China’s yuan advanced to a 19-year high after the central bank raised the currency’s reference rate by the most in more than six months amid speculation U.S. monetary stimulus will spur faster gains. Volatility surged.
The yuan strengthened 0.15 percent to close at 6.1560 per dollar from April 26 in Shanghai as markets reopened after a three-day holiday, according to the China Foreign Exchange Trade System. The People’s Bank of China set the fixing 0.2 percent stronger, the most since Oct. 15, at 6.2082 per dollar.
Morgan Stanley boosted its year-end forecast for the yuan to 6.1 from 6.3 this week, citing prospects for a widening in the trading band and an increase in market participants. The Federal Reserve said it will keep buying $85 billion of bonds a month and signaled it may raise purchases should growth weaken.
“Investors are expecting China will widen the band, which means the yuan will appreciate faster,” said Daniel Chan, a Hong Kong-based executive vice president at Glory Sky Global Markets Ltd. “The dollar is likely to stay weak based on the Fed statement, which continues to drive inflows to higher- yielding currencies such as the yuan.”

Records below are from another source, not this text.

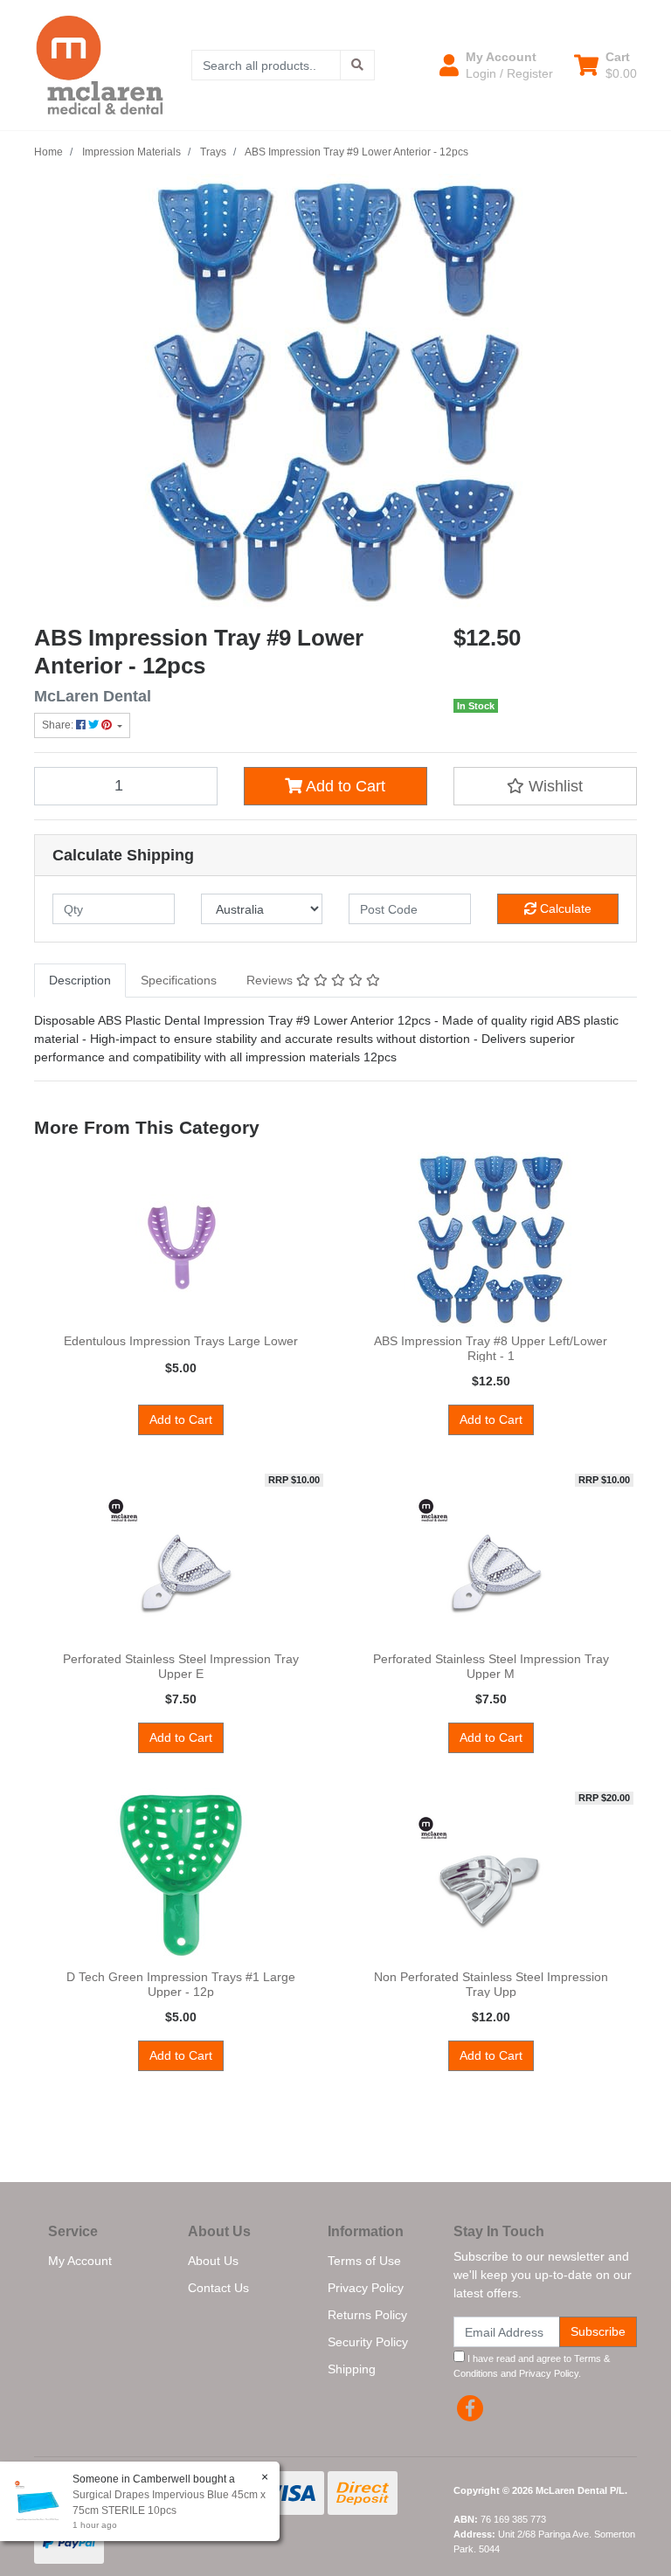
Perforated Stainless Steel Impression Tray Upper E (181, 1666)
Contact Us (218, 2288)
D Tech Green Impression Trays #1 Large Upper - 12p (180, 1984)
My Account (80, 2261)
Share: (59, 725)
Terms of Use (364, 2261)
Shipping (352, 2369)
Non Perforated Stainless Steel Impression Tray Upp (491, 1984)
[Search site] (357, 65)
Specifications (179, 980)
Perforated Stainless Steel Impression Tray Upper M (491, 1666)
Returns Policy (367, 2315)
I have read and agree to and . (531, 2366)
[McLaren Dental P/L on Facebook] (470, 2408)
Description (80, 980)
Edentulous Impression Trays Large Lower (181, 1341)
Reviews (271, 980)
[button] (496, 64)
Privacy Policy (366, 2288)
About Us (213, 2261)
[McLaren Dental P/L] (99, 64)
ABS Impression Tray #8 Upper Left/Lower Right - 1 (490, 1348)
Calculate (563, 908)
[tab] (80, 980)
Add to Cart (343, 786)
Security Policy (368, 2342)
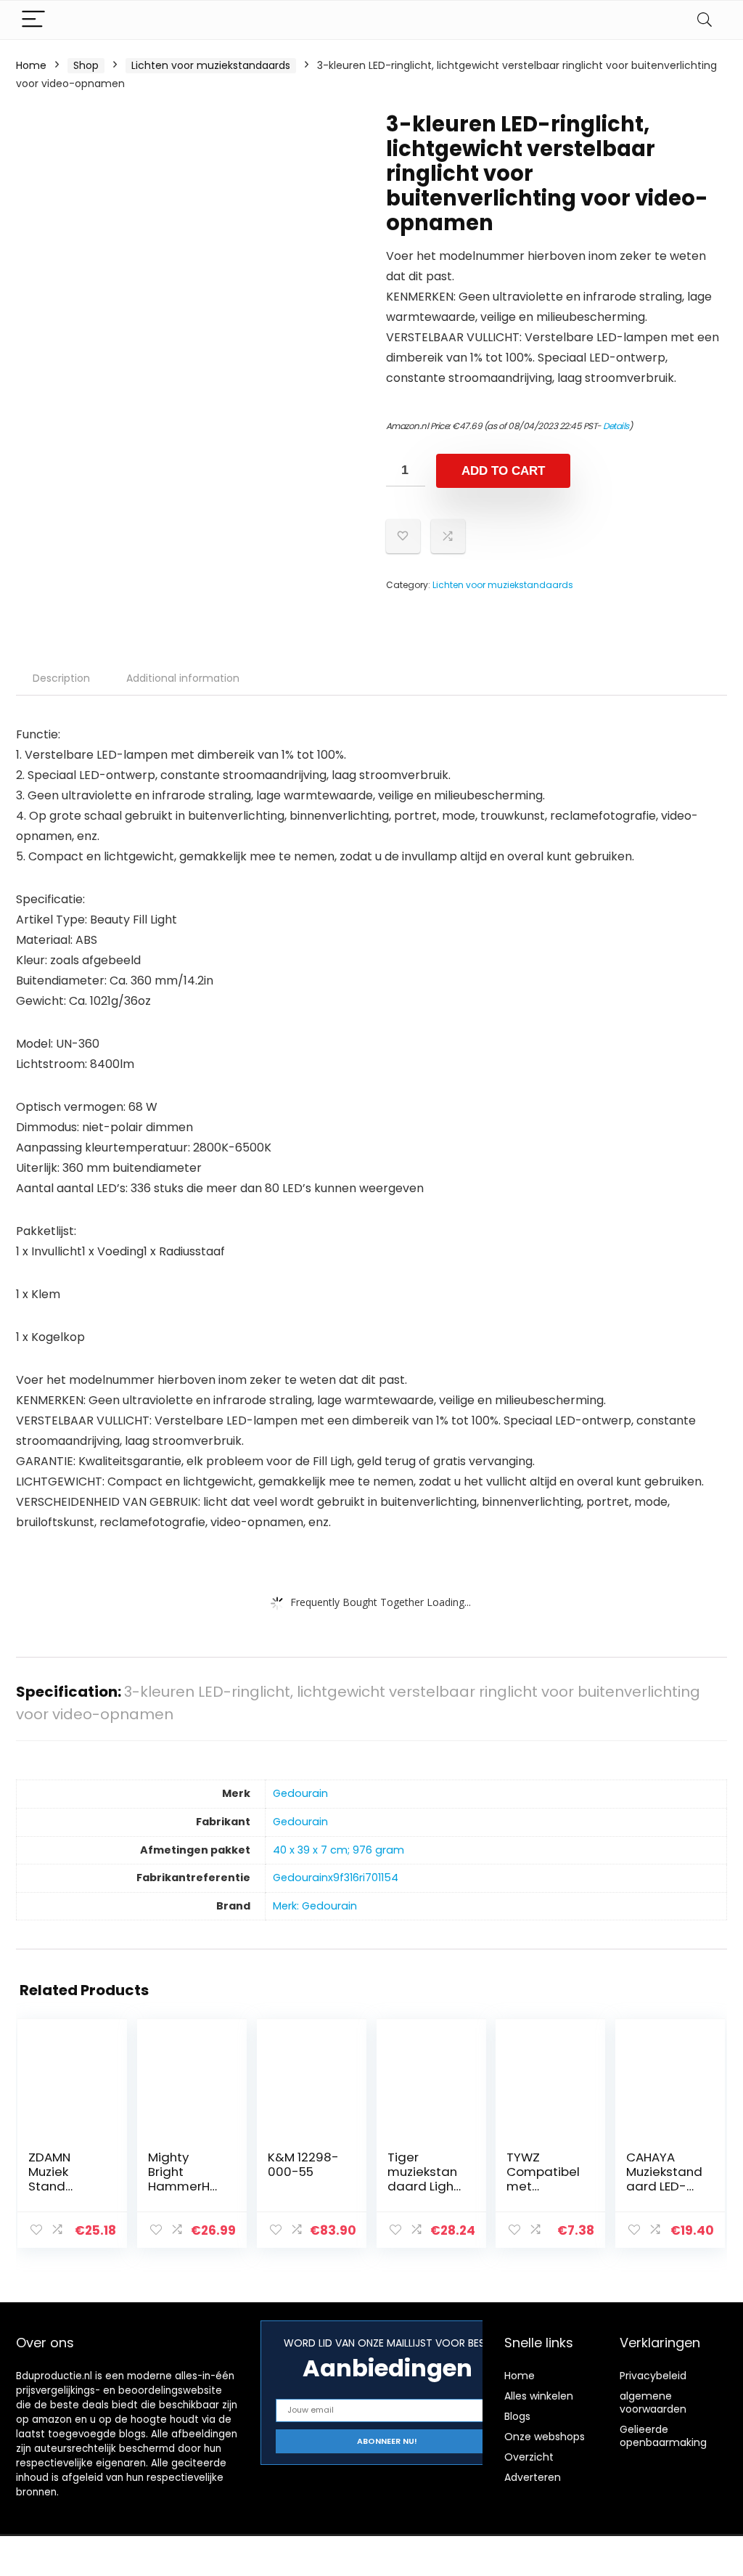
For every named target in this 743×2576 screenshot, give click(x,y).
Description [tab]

The currency earlier touched 6.1537 per dollar, the strongest level since the government unified the official and market exchange rates at the end of 1993. The spot is allowed to diverge a maximum 1 percent from the daily fixing, which was set today at the highest since a dollar peg ended in July 2005.
Speculation for a change in the trading band heightened on April 18 when PBOC Deputy Governor Yi Gang said it would be widened “in the near future.” The last revision was announced on April 14, 2012, when it was doubled.
One-month implied volatility in the onshore yuan, a measure of exchange-rate swings used to price options, rose 21 basis points, or 0.21 percentage point, to 1.68 percent. That’s the biggest increase since Dec. 13 and the highest since Jan. 14.
China’s manufacturing is showing signs of slowing. HSBC Holdings Plc and Markit Economics announced today a final April reading of 50.4 for its Purchasing Managers’ Index, compared with 51.6 for March and a preliminary reading of 50.5. The official PMI issued yesterday was 50.6 last month, compared with the 50.7 median forecast in a Bloomberg News survey and a March reading of 50.9. Levels above 50 signal expansion.
“Although China’s PMI has slowed down, it’s still relatively stable,” said Chan. “The U.S. economic rebound could be losing some steam and that will feed into a weaker dollar.”
In Hong Kong’s offshore market, the yuan rose 0.07 percent to 6.1576 per dollar, according to data compiled by Bloomberg. It earlier touched a record 6.1560. Twelve-month non-deliverable forwards climbed 0.1 percent to 6.2242, trading at a 1.1 percent discount to the spot rate in Shanghai.
Hong Kong’s yuan deposits rose to a record 668 billion yuan ($109 billion) at the end of March, the Hong Kong Monetary Authority said on April 30.